I'm trying to fit nonlinear curves while specifying a covariance structure based on a phylogeny. To do this, I am using gnls from nlme to fit my model, while the covariance structure is created using corBrownian from ape. The analysis runs fine, but I am finding that gnls doesn't produce a curve with parameters that fit my data well.
To reproduce what is happening, I've created a bogus dataset with a seemingly nonlinear relationship between the x and y variables.
> bogus<-read.table('bogus.txt',header=T)
> library(nlme)
> library(ape)
> bogus
x y
t1 11.55906 2.8300968
t2 11.69827 2.3313596
t3 11.76451 2.9851054
t4 12.08264 2.5448035
t5 12.12407 2.4908419
t6 12.25148 2.1676187
t7 12.53406 2.7367371
t8 12.56658 2.9068268
t9 12.63566 2.7088351
t10 12.74374 2.1415571
t11 12.75834 2.3817043
t12 12.82976 2.7454244
t13 12.89204 2.1909294
t14 12.90101 3.2203981
t15 13.14088 2.6648673
t16 13.26564 2.4982850
t17 13.35068 3.1950533
t18 13.46560 3.7170424
t19 14.27643 2.4693087
t20 14.50607 2.5048268
t21 14.77404 3.3430531
t22 15.02226 1.9006652
t23 15.58785 3.0900789
t24 16.54972 2.5029559
t25 16.62484 2.1646191
t26 17.12499 2.6146433
t27 17.82371 3.2210873
t28 18.80876 2.5716595
t29 19.82221 2.7564073
t30 19.97193 2.7730234
t31 20.02177 2.9545869
t32 20.72805 2.9256731
t33 21.23050 2.0299999
t34 21.55609 0.0000000
t35 21.60317 1.9895633
t36 21.62067 1.3089420
t37 21.73584 1.2215530
t38 21.84590 1.1517204
t39 22.04924 0.8980439
t40 22.21454 1.5719580
t41 22.21508 1.9236154
t42 22.25437 2.0794511
t43 22.59725 0.9415377
t44 23.00222 0.5226221
t45 24.15081 0.5897821
t46 24.78190 0.0000000
t47 24.93000 0.5375178
t48 25.16983 0.9432479
t49 25.70231 0.3888160
t50 26.06668 0.0000000
t51 26.52506 0.8258348
t52 26.62164 0.0000000
t53 28.97916 0.0000000
t54 29.29434 0.6803803
t55 29.58485 0.2704070
t56 29.67962 0.0000000
t57 29.85867 0.5700013
t58 30.33632 0.0000000
t59 30.37679 0.4963074
t60 31.17407 0.0000000
Since this is made up data, I don't have a phylogeny for it, so I simulate it using rtree from ape (since the tree will be randomly generated, there will be slight discrepancies, but the overall result shouldn't be too different). Using this tree, I create my covariance structure and run my analysis using the model I specified (called 'mod', here).
> tree<-rtree(60)
> bogus_cov<-corBrownian(1,tree)
> mod<-y~A-(A/(1+(x/K)^S))
> bogus_fit<-gnls(mod,start=c(A=3,K=22,S=35),correlation=bogus_cov,data=bogus)
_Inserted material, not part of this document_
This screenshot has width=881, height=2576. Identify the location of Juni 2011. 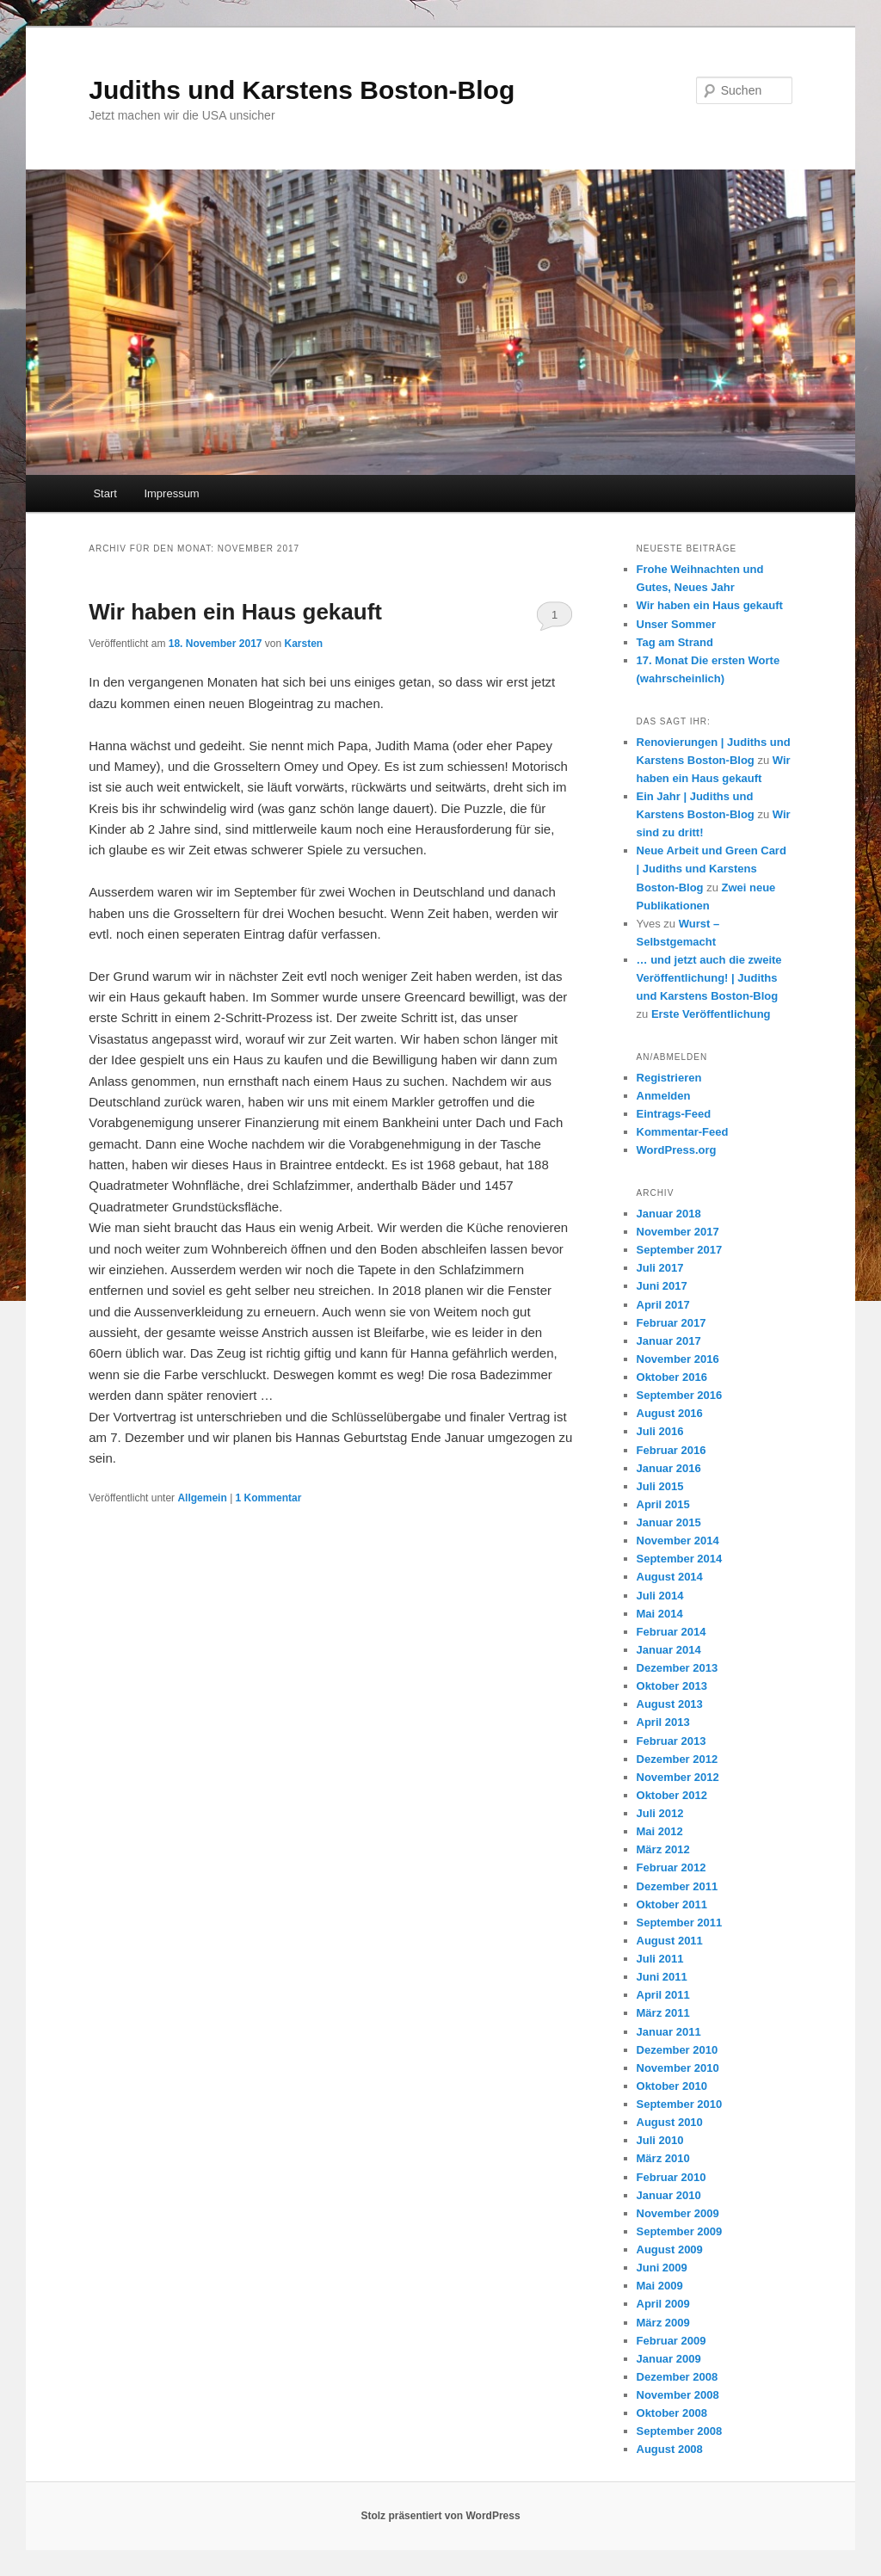
(662, 1976).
The results from this analysis:
> summary(bogus_fit)
Generalized nonlinear least squares fit
Model: mod
Data: bogus
AIC BIC logLik
131.5422 139.9196 -61.77112
Correlation Structure: corBrownian
Formula: ~1
Parameter estimate(s):
numeric(0)
Coefficients:
Value Std.Error t-value p-value
A -2.25642 0.178272 -12.65720 0.0000
K 21.79689 0.193781 112.48183 0.0000
S 33.94954 12.613109 2.69161 0.0093
Correlation:
A K
K -0.262
S 0.450 -0.041
Standardized residuals:
Min Q1 Med Q3 Max
0.7277937 1.8177889 2.1017363 2.3306128 2.9470426
Residual standard error: 1.261279
Degrees of freedom: 60 total; 57 residual
Just at first glance, we can see that the asymptote (A) is placed at -2, which is well below any y value that is in my bogus dataset. Furthermore, based on how my data are arranged, the S parameter should be negative. This is more evident when the data are plotted with the curve with the parameter estimates:
> plot(bogus,ylim=c(-5,5))
> lines(bogus$x,predict(bogus_fit),lwd=1.5,col='red')
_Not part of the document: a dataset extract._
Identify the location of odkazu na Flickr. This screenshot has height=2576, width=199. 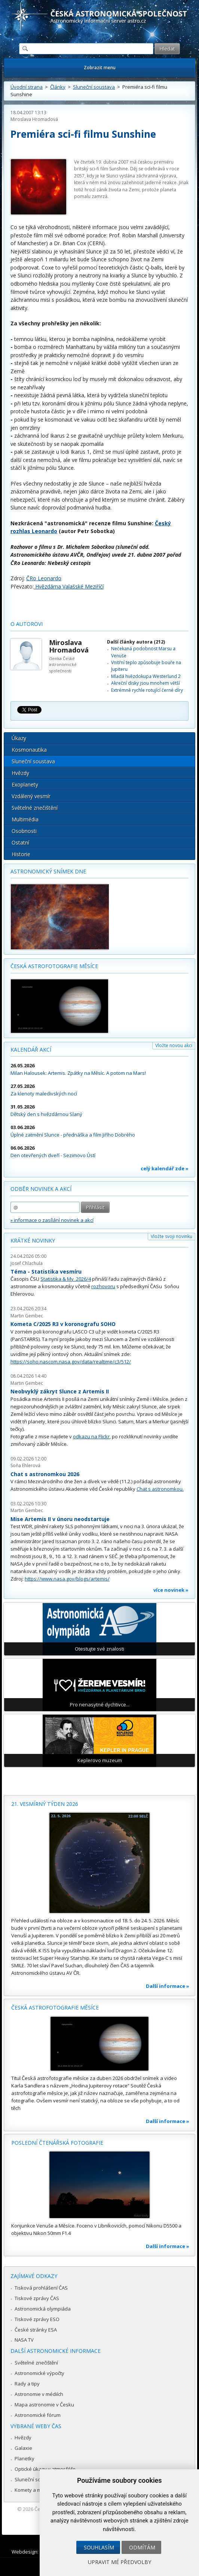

I guess my question is, why is gnls not fitting the curve to my data? Isn't the whole point of least squares to minimize SSE? Is this a matter of a bad model? Is there something I'm missing or misunderstanding about nls/gnls in general? Is there a way to fix this so that the curve does fit the data better?